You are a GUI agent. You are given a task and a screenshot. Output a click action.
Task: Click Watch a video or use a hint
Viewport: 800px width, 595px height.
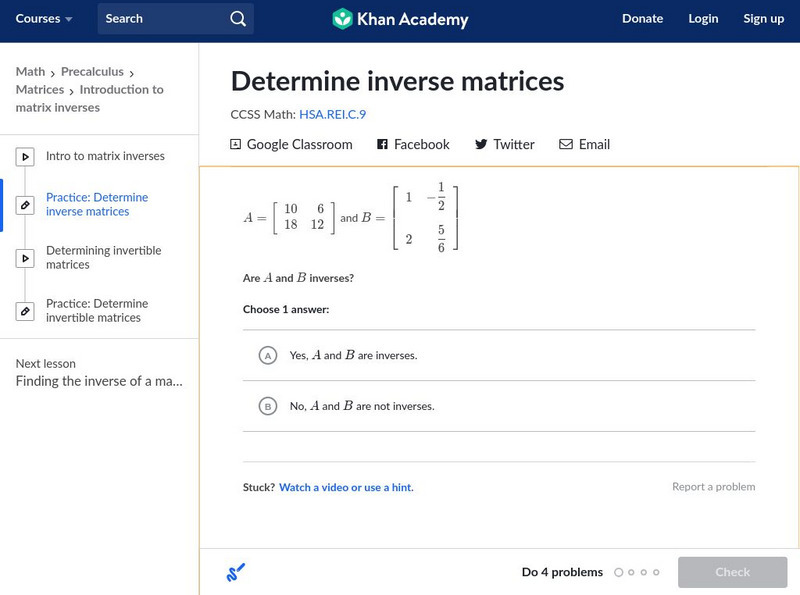346,488
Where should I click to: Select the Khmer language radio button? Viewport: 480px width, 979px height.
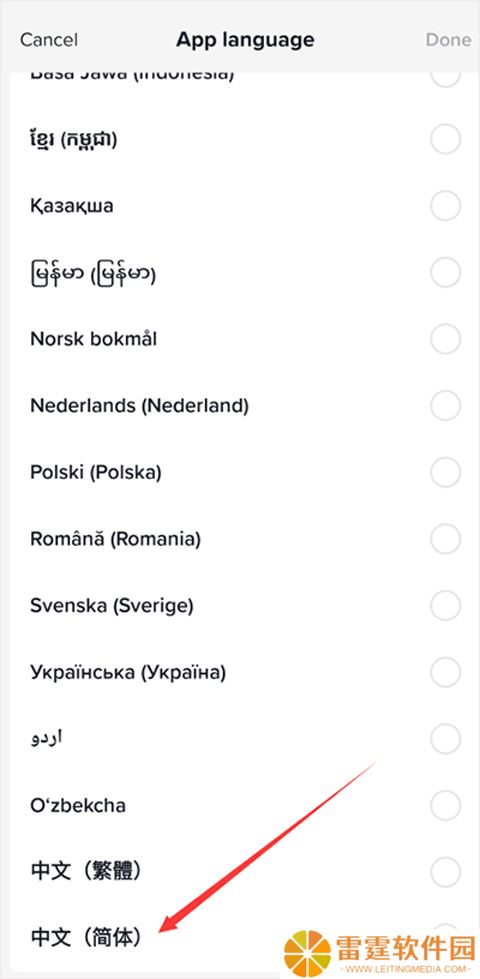(x=446, y=139)
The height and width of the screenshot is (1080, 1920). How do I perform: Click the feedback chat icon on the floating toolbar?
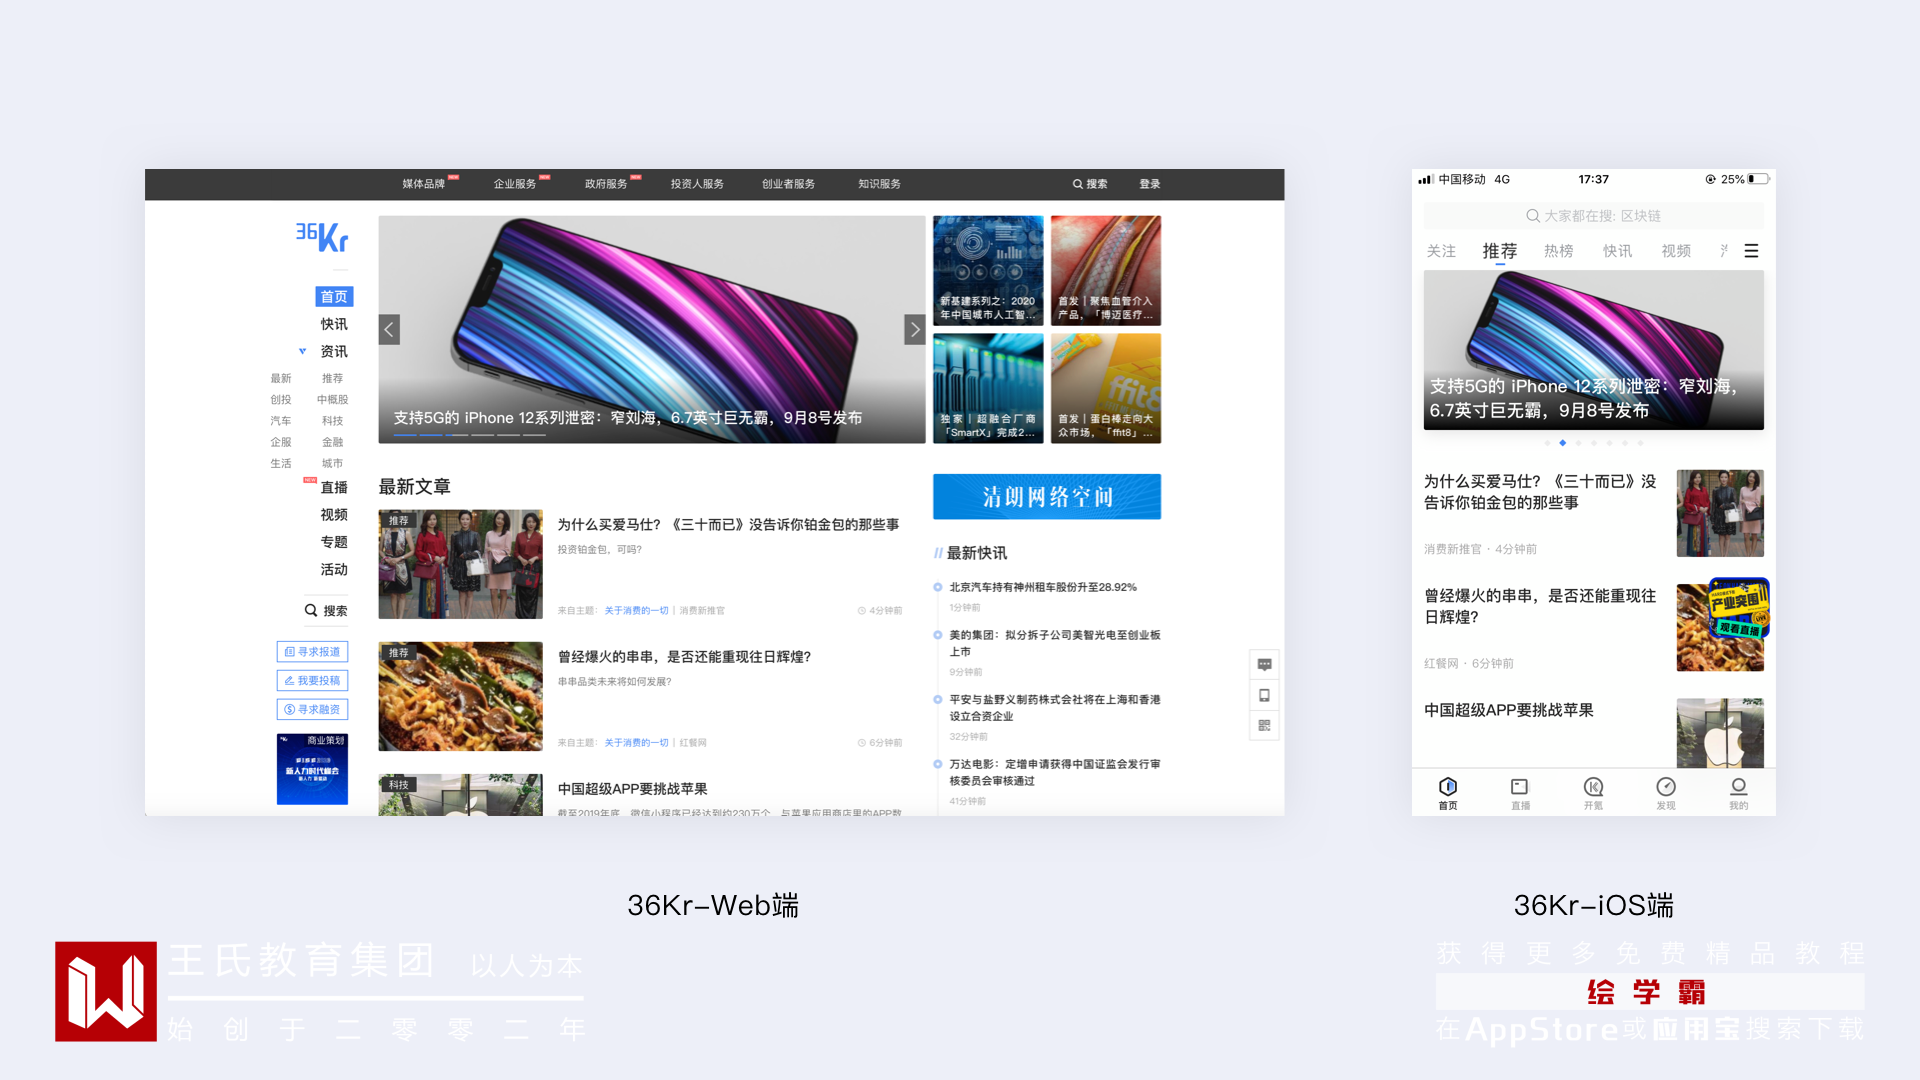click(1264, 665)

- WHAT THIS TASK INVOLVES:
Please quote all of the data above word for word, omitting the pictures.

- REPLY:
You are a GUI agent. You are given a task and a screenshot. Output a click action.
Task: Click Watch a video or use a hint
Viewport: 800px width, 595px height.
346,488
Where should I click to: Select the Khmer language radio button? Viewport: 480px width, 979px height.
(x=446, y=139)
The height and width of the screenshot is (1080, 1920). How do I perform: Click the feedback chat icon on the floating toolbar?
click(1264, 665)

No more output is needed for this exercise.